● **Task prompt**
Set down, character for character, everything in the records below from the line holding "Bill Gates (92, 1562)" down to the line holding "Inspirational Quotations (286, 625)", and no other line.

---

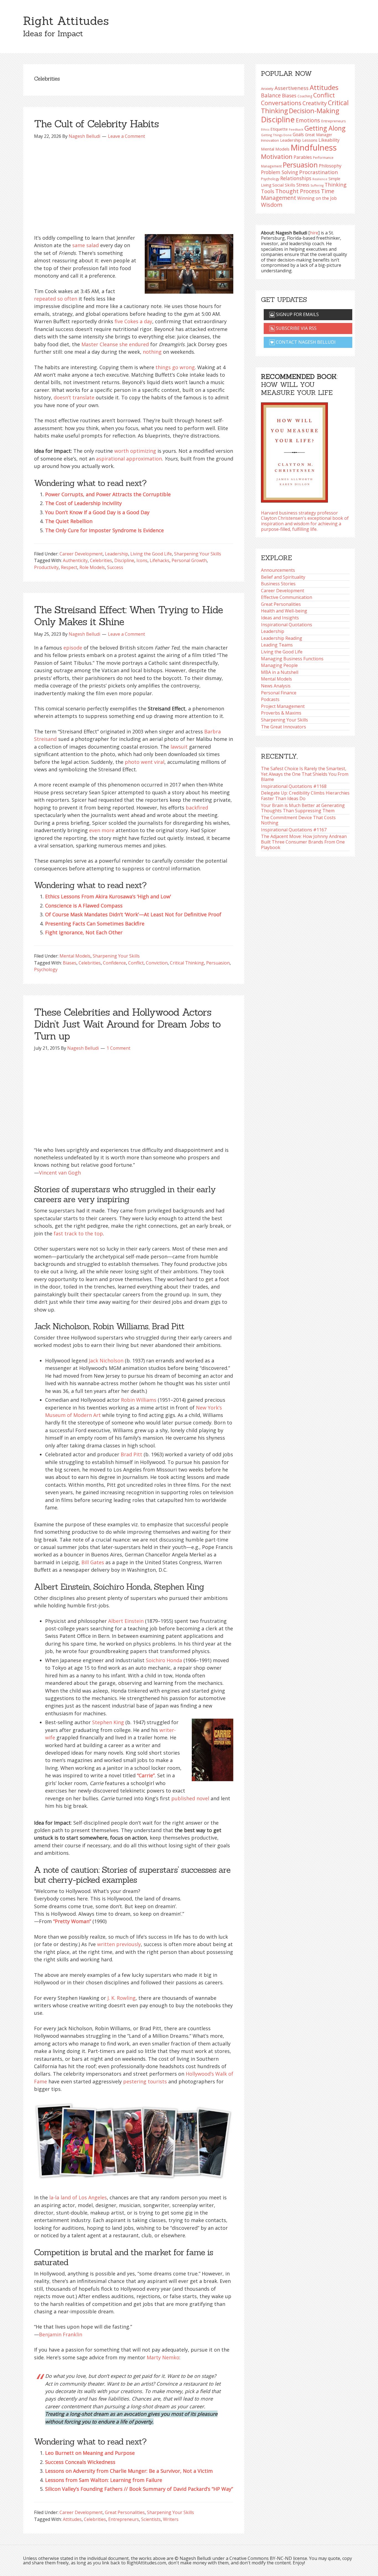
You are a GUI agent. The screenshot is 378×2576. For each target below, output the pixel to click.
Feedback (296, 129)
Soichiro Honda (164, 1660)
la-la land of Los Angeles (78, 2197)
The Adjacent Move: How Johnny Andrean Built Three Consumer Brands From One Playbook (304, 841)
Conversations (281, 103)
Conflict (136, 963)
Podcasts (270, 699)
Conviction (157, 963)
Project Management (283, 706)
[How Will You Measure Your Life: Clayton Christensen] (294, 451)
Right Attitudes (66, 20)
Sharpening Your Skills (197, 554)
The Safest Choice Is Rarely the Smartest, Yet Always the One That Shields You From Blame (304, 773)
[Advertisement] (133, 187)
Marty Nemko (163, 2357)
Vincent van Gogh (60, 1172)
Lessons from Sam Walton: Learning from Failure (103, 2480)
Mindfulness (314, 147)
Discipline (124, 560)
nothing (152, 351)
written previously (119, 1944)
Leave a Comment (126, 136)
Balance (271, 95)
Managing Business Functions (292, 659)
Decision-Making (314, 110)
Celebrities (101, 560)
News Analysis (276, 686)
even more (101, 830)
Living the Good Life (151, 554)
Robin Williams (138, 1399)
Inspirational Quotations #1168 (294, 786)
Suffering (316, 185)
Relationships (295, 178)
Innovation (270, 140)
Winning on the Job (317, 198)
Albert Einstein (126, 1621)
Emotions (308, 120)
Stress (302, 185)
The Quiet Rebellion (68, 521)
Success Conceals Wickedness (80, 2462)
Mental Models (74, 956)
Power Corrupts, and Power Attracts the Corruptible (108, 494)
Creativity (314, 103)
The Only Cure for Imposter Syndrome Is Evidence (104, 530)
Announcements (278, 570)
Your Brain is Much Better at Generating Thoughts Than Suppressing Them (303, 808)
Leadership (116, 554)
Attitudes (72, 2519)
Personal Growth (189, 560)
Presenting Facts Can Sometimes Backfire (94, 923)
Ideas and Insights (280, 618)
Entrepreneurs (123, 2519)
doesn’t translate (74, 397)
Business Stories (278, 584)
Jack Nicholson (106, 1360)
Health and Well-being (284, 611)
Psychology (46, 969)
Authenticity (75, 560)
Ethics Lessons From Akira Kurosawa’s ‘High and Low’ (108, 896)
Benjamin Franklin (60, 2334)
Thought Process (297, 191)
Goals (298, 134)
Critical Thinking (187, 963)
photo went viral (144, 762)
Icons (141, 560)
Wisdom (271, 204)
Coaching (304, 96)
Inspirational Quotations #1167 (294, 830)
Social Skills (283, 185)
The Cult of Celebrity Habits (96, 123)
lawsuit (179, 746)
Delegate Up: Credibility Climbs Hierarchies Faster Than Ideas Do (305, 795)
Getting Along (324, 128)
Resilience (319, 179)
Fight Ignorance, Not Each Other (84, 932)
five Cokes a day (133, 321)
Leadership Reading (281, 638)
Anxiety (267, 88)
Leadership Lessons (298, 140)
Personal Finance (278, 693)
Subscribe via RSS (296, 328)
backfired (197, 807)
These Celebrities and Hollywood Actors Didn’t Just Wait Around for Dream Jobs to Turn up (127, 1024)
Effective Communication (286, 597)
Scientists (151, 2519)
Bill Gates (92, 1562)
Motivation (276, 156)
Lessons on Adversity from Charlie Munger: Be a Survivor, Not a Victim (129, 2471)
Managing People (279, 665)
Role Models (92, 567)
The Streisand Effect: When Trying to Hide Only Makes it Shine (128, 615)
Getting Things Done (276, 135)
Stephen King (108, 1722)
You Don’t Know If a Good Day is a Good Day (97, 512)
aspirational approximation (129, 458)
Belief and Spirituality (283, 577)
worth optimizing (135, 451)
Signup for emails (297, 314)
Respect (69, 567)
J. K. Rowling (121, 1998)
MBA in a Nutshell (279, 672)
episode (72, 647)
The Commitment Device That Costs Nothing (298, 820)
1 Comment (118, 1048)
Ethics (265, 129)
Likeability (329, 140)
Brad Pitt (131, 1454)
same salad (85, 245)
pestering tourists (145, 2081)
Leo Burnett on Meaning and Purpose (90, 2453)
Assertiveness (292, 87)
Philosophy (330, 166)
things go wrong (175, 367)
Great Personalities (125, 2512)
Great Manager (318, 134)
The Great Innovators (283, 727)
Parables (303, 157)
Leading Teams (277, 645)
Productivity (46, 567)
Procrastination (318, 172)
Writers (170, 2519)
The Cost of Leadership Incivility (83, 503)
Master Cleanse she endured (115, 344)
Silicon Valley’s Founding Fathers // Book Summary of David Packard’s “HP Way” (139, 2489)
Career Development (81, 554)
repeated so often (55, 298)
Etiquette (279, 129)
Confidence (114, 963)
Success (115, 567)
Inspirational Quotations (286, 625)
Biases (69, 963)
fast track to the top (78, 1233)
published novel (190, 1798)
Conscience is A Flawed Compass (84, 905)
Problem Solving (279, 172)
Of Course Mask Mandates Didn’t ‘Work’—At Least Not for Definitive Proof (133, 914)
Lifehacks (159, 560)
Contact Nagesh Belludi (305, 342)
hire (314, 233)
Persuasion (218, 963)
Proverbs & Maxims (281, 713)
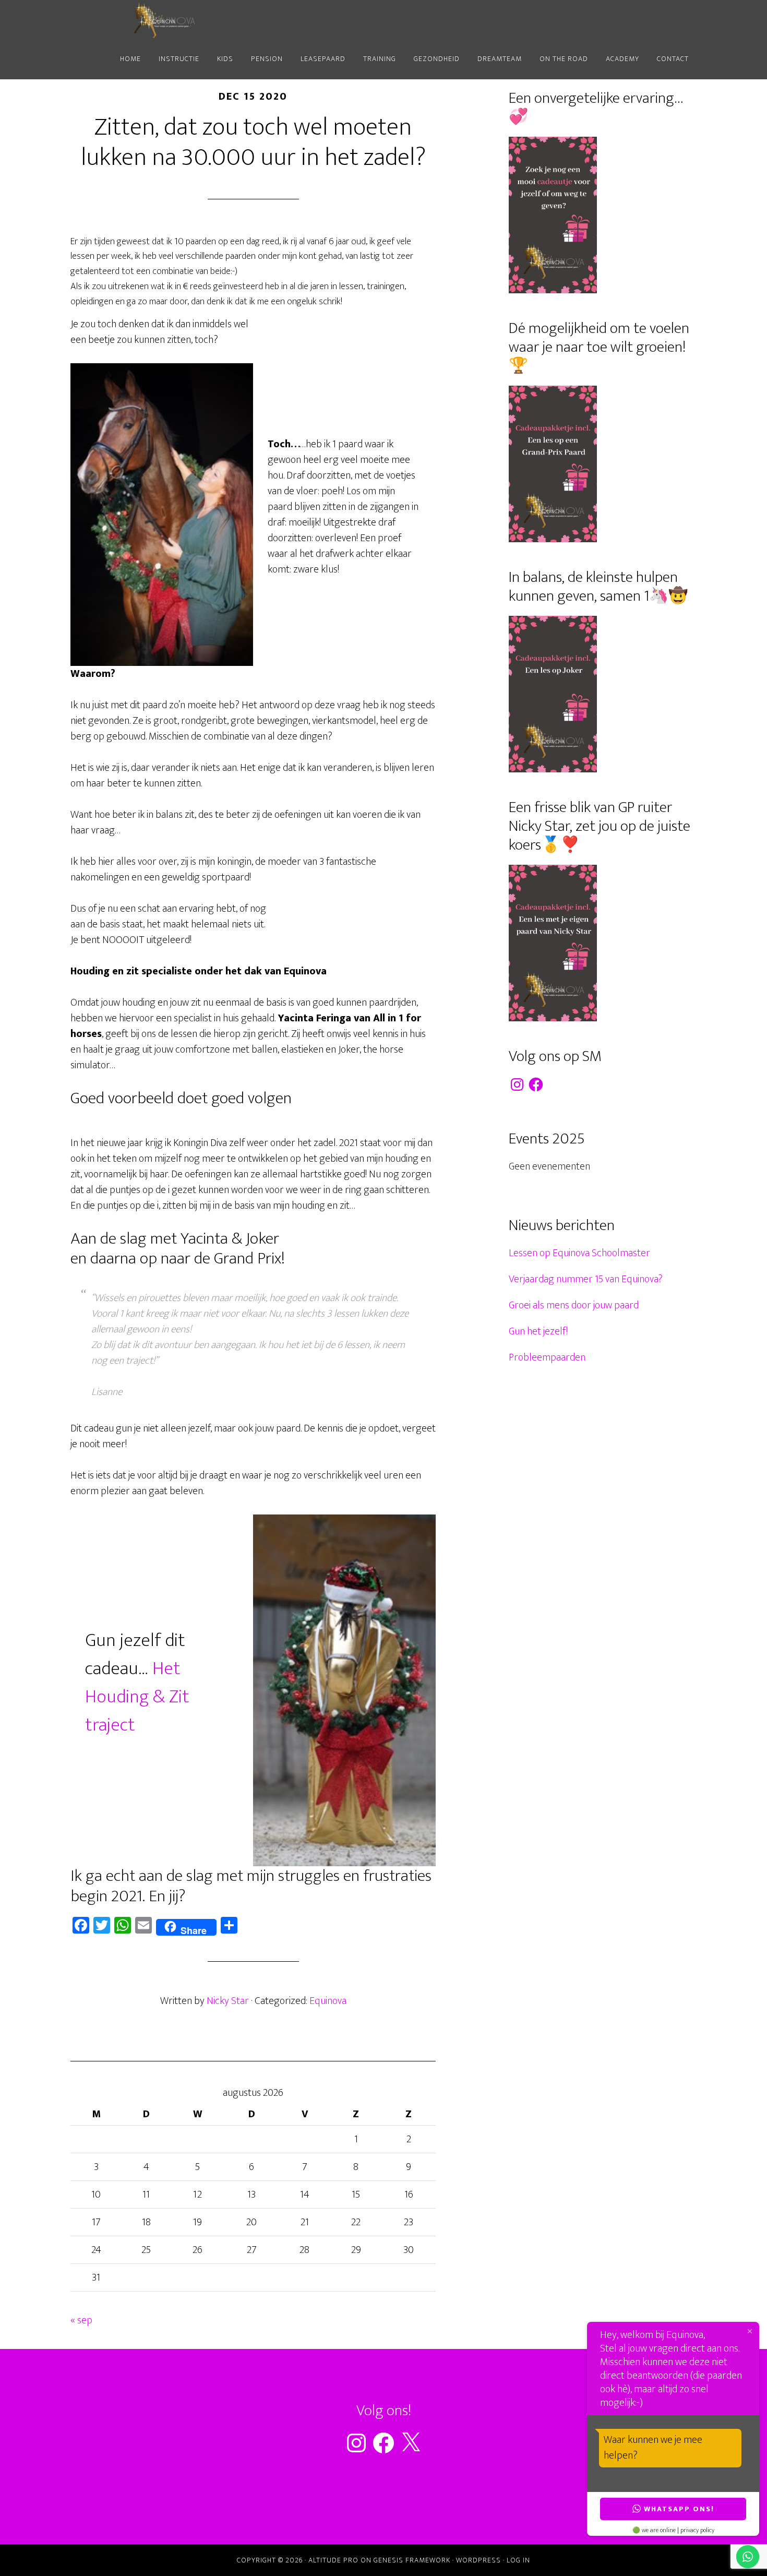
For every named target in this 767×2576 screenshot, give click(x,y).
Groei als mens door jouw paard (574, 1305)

---

● **Response area**
Bill Gates (92, 1562)
Motivation (276, 156)
Lessons on Adversity from Charlie Munger: Be a Survivor, Not a Victim (129, 2471)
Managing People (279, 665)
Role Models (92, 567)
The Streisand Effect: When Trying to Hide Only Makes it Shine (128, 615)
Getting Things Done (276, 135)
Stephen King (108, 1722)
You Don’t Know If a Good Day is a Good Day (97, 512)
aspirational approximation (129, 458)
Belief and Spirituality (283, 577)
worth optimizing (135, 451)
Signup for emails (297, 314)
Respect (69, 567)
J. K. Rowling (121, 1998)
MBA in a Nutshell (279, 672)
episode (72, 647)
The Commitment Device That Costs Nothing (298, 820)
1 Comment (118, 1048)
Ethics (265, 129)
Likeability (329, 140)
Brad Pitt (131, 1454)
same salad (85, 245)
pestering tourists (145, 2081)
Leo Burnett on Meaning and Purpose (90, 2453)
Assertiveness (292, 87)
Philosophy (330, 166)
things go wrong (175, 367)
Great Personalities (125, 2512)
Great Manager (318, 134)
The Great Innovators (283, 727)
Parables (303, 157)
Leading Teams (277, 645)
Productivity (46, 567)
Procrastination (318, 172)
Writers (170, 2519)
The Cost of Leadership Incivility (83, 503)
Master Cleanse she endured (115, 344)
Silicon Valley’s Founding Fathers // Book Summary of David Packard’s “HP Way” (139, 2489)
Career Development (81, 554)
repeated so often (55, 298)
Etiquette (279, 129)
Confidence (114, 963)
Success (115, 567)
Inspirational Quotations (286, 625)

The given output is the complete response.